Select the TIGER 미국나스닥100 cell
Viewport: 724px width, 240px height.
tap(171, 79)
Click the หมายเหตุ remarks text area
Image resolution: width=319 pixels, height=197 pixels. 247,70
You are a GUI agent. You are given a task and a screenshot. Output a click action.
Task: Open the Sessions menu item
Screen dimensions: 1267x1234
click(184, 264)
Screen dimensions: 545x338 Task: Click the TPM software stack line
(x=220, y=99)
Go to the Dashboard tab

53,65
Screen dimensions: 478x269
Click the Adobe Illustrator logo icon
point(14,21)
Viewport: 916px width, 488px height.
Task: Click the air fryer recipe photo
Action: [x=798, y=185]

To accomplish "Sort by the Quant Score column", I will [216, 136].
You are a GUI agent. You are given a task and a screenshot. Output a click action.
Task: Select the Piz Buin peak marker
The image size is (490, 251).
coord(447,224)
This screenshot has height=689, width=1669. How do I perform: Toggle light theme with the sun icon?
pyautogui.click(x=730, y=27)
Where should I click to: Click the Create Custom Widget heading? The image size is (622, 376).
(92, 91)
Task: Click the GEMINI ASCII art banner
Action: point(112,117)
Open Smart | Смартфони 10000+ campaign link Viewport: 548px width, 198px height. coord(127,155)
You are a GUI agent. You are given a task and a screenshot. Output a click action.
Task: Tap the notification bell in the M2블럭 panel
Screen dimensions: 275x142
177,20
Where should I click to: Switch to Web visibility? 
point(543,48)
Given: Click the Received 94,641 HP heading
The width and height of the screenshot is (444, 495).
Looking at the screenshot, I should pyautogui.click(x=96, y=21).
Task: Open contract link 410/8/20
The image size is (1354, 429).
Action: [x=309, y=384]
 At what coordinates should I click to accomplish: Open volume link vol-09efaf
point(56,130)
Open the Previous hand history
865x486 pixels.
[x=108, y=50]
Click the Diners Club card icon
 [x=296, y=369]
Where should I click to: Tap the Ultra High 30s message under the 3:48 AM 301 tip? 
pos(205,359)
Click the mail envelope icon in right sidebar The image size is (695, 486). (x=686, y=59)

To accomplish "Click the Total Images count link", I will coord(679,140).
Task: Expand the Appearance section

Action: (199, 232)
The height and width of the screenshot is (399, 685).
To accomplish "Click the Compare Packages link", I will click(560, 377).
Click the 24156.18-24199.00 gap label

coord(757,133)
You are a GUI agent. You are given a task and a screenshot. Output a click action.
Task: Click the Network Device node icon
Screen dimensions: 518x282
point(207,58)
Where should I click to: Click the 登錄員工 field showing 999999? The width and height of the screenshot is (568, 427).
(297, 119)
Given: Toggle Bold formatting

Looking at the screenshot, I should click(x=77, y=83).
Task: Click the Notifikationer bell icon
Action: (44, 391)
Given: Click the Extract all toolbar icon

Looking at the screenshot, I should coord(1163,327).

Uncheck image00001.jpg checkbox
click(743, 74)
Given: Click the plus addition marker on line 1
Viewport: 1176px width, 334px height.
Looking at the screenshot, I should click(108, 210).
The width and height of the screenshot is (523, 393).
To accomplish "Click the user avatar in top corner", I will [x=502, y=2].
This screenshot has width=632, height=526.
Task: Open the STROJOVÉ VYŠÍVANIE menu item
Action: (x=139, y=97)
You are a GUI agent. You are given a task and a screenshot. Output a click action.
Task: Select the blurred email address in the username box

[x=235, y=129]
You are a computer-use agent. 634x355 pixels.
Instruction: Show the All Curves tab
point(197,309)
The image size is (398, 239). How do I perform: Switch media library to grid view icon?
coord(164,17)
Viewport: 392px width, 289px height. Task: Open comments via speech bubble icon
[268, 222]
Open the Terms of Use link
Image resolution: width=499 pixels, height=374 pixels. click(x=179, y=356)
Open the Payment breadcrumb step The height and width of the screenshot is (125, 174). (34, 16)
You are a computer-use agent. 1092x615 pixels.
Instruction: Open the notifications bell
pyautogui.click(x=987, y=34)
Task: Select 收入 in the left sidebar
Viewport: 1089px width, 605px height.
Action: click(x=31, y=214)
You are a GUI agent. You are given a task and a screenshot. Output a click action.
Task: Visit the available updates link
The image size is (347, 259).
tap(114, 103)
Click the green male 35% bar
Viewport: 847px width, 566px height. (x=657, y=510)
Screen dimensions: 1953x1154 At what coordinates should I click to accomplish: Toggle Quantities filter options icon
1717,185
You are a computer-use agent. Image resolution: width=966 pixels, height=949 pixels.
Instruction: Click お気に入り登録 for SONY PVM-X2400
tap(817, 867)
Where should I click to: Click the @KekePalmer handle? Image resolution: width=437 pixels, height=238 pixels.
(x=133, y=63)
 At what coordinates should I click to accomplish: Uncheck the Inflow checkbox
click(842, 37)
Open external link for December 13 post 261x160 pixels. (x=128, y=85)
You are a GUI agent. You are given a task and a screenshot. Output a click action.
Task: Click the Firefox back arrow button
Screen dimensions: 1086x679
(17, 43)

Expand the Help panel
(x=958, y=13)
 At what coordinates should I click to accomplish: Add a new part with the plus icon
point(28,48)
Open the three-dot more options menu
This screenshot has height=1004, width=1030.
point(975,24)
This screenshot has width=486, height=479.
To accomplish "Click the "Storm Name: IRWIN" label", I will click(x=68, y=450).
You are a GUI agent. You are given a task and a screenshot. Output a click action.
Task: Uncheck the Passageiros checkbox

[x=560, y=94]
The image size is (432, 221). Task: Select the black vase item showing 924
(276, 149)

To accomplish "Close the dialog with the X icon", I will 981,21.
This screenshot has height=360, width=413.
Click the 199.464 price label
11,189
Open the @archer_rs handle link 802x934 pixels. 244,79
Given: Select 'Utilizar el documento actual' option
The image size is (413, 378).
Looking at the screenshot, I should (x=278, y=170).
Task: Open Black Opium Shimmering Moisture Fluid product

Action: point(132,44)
┄┄┄┄┄┄┄┄┄┄
WHAT YOU ARE ASKED TO DO: Respond with one number, the count of lines of the material that include "sidebar".

TASK RESPONSE: 2